Scan the entries below for "computer" and copy each line that holds it.

Extracted entries |
# # #

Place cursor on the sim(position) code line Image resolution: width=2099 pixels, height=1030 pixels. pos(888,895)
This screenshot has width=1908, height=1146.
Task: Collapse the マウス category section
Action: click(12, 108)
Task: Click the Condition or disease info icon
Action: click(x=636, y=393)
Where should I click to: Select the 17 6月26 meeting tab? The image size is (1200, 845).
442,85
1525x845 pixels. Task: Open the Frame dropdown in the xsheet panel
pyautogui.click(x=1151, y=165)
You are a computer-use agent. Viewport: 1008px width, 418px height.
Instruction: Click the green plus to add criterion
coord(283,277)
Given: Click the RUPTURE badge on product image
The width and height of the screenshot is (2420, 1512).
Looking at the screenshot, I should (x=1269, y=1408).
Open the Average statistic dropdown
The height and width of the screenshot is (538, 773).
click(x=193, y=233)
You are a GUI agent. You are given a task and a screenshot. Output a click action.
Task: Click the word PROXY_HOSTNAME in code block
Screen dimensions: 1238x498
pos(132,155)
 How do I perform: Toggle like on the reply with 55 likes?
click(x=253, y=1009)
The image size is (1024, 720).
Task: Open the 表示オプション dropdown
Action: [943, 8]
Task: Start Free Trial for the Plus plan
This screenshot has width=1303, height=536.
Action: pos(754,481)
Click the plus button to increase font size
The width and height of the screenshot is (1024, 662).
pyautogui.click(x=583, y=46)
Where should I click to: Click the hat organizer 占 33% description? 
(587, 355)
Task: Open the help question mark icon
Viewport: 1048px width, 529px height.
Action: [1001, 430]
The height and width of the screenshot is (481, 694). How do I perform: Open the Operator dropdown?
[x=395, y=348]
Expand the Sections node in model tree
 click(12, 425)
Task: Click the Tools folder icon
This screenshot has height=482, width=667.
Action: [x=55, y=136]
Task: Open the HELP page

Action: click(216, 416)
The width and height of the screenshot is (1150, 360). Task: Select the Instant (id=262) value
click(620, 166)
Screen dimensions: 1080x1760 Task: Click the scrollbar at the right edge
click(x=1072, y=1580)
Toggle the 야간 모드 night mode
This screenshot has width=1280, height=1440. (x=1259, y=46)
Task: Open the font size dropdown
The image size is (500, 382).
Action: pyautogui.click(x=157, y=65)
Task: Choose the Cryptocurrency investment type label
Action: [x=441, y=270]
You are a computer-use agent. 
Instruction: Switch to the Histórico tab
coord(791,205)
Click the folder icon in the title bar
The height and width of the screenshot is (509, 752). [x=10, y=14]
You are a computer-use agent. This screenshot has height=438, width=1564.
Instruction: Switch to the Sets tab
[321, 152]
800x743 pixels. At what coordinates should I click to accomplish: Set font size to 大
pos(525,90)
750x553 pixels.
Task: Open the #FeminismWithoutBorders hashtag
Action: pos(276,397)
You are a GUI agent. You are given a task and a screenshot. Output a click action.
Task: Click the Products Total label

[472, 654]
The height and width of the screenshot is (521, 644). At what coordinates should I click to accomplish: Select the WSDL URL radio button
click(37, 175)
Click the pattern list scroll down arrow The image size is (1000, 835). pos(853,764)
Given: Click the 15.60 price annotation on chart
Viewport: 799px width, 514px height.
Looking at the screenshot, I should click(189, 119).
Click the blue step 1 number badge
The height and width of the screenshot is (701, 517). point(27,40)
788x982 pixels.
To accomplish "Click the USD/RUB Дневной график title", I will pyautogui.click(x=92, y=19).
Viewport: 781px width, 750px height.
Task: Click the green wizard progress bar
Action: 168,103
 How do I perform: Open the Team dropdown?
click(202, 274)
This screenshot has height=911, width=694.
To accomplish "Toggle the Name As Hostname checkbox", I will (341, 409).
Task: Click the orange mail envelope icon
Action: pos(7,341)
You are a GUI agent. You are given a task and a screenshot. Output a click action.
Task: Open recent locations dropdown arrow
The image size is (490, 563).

# # #

Response below |
You are a computer-use agent. Viewport: 1008px width, 418px height.
You are a computer-use agent. 
You are a computer-use agent. This screenshot has height=438, width=1564.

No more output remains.